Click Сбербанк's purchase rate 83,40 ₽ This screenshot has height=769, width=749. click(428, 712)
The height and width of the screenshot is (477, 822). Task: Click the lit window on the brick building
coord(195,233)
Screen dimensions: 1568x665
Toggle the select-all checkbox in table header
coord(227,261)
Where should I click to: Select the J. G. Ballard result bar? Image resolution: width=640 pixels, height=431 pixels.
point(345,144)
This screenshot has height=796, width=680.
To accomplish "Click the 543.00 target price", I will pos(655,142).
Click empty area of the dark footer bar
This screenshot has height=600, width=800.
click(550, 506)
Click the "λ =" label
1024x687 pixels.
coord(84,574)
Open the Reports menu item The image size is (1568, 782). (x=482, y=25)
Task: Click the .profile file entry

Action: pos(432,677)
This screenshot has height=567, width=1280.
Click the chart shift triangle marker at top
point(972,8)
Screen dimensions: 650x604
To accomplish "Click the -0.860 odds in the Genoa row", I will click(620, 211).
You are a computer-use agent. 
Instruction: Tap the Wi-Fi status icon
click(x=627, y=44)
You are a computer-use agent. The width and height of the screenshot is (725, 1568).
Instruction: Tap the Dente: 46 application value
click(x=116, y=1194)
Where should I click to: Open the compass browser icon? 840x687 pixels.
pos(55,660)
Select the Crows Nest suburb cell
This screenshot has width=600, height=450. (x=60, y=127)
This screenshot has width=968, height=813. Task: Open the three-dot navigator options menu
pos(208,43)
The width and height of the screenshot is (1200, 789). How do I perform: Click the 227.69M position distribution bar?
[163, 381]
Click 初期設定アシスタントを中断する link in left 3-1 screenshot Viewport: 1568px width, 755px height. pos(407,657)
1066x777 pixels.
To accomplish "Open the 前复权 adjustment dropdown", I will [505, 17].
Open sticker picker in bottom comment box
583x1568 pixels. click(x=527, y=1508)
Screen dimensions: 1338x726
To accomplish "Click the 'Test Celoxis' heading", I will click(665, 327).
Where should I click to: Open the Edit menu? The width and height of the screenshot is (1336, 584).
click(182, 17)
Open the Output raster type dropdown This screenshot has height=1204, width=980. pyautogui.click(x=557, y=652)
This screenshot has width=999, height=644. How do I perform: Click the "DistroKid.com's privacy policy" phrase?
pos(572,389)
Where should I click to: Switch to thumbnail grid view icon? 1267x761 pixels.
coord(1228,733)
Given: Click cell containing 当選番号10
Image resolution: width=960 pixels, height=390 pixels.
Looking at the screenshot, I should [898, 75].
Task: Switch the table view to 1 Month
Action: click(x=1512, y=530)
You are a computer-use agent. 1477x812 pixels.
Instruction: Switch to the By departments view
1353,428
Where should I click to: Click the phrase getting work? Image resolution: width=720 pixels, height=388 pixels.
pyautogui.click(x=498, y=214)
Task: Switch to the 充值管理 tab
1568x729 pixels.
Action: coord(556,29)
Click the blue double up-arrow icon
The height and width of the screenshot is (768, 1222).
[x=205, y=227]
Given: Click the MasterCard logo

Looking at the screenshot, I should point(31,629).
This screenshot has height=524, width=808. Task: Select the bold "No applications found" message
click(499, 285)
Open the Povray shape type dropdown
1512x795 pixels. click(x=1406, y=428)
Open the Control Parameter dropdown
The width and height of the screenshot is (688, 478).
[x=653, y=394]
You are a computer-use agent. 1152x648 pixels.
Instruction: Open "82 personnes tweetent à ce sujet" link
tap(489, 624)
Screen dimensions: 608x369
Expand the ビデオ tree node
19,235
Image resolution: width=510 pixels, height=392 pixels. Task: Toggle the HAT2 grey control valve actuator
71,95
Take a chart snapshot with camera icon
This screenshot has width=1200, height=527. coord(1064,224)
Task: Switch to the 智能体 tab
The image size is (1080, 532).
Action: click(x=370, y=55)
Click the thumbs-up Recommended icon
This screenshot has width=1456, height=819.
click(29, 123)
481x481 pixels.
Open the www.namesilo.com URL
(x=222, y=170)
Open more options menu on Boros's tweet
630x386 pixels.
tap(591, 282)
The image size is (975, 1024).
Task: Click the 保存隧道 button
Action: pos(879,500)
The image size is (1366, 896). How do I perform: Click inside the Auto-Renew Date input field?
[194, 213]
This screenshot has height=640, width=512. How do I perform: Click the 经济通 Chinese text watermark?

******************************

_To do_
Set down the records again without altering a word.

_Completed task_
Click Сбербанк's purchase rate 83,40 ₽ This screenshot has height=769, width=749. click(428, 712)
The height and width of the screenshot is (477, 822). Task: Click the lit window on the brick building
coord(195,233)
Screen dimensions: 1568x665
Toggle the select-all checkbox in table header
coord(227,261)
Where should I click to: Select the J. G. Ballard result bar? Image resolution: width=640 pixels, height=431 pixels.
point(345,144)
This screenshot has height=796, width=680.
To accomplish "Click the 543.00 target price", I will pos(655,142).
Click empty area of the dark footer bar
This screenshot has height=600, width=800.
click(550, 506)
Click the "λ =" label
1024x687 pixels.
coord(84,574)
Open the Reports menu item The image size is (1568, 782). (x=482, y=25)
Task: Click the .profile file entry

Action: pos(432,677)
This screenshot has height=567, width=1280.
Click the chart shift triangle marker at top
point(972,8)
Screen dimensions: 650x604
To accomplish "Click the -0.860 odds in the Genoa row", I will click(620, 211).
You are a computer-use agent. 
Instruction: Tap the Wi-Fi status icon
click(x=627, y=44)
You are a computer-use agent. The width and height of the screenshot is (725, 1568).
Instruction: Tap the Dente: 46 application value
click(x=116, y=1194)
Where should I click to: Open the compass browser icon? 840x687 pixels.
pos(55,660)
Select the Crows Nest suburb cell
This screenshot has width=600, height=450. (x=60, y=127)
This screenshot has width=968, height=813. Task: Open the three-dot navigator options menu
pos(208,43)
The width and height of the screenshot is (1200, 789). How do I perform: Click the 227.69M position distribution bar?
[163, 381]
Click 初期設定アシスタントを中断する link in left 3-1 screenshot Viewport: 1568px width, 755px height. pos(407,657)
1066x777 pixels.
To accomplish "Open the 前复权 adjustment dropdown", I will [505, 17].
Open sticker picker in bottom comment box
583x1568 pixels. click(x=527, y=1508)
Screen dimensions: 1338x726
To accomplish "Click the 'Test Celoxis' heading", I will click(665, 327).
Where should I click to: Open the Edit menu? The width and height of the screenshot is (1336, 584).
click(182, 17)
Open the Output raster type dropdown This screenshot has height=1204, width=980. pyautogui.click(x=557, y=652)
This screenshot has width=999, height=644. How do I perform: Click the "DistroKid.com's privacy policy" phrase?
pos(572,389)
Where should I click to: Switch to thumbnail grid view icon? 1267x761 pixels.
coord(1228,733)
Given: Click cell containing 当選番号10
Image resolution: width=960 pixels, height=390 pixels.
Looking at the screenshot, I should [898, 75].
Task: Switch the table view to 1 Month
Action: click(x=1512, y=530)
You are a computer-use agent. 1477x812 pixels.
Instruction: Switch to the By departments view
1353,428
Where should I click to: Click the phrase getting work? Image resolution: width=720 pixels, height=388 pixels.
pyautogui.click(x=498, y=214)
Task: Switch to the 充值管理 tab
1568x729 pixels.
Action: coord(556,29)
Click the blue double up-arrow icon
The height and width of the screenshot is (768, 1222).
[x=205, y=227]
Given: Click the MasterCard logo

Looking at the screenshot, I should point(31,629).
This screenshot has height=524, width=808. Task: Select the bold "No applications found" message
click(499, 285)
Open the Povray shape type dropdown
1512x795 pixels. click(x=1406, y=428)
Open the Control Parameter dropdown
The width and height of the screenshot is (688, 478).
[x=653, y=394]
You are a computer-use agent. 1152x648 pixels.
Instruction: Open "82 personnes tweetent à ce sujet" link
tap(489, 624)
Screen dimensions: 608x369
Expand the ビデオ tree node
19,235
Image resolution: width=510 pixels, height=392 pixels. Task: Toggle the HAT2 grey control valve actuator
71,95
Take a chart snapshot with camera icon
This screenshot has width=1200, height=527. coord(1064,224)
Task: Switch to the 智能体 tab
The image size is (1080, 532).
Action: click(x=370, y=55)
Click the thumbs-up Recommended icon
This screenshot has width=1456, height=819.
click(29, 123)
481x481 pixels.
Open the www.namesilo.com URL
(x=222, y=170)
Open more options menu on Boros's tweet
630x386 pixels.
tap(591, 282)
The image size is (975, 1024).
Task: Click the 保存隧道 button
Action: pos(879,500)
The image size is (1366, 896). How do I perform: Click inside the Auto-Renew Date input field?
[194, 213]
This screenshot has height=640, width=512. How do I perform: Click the 经济通 Chinese text watermark?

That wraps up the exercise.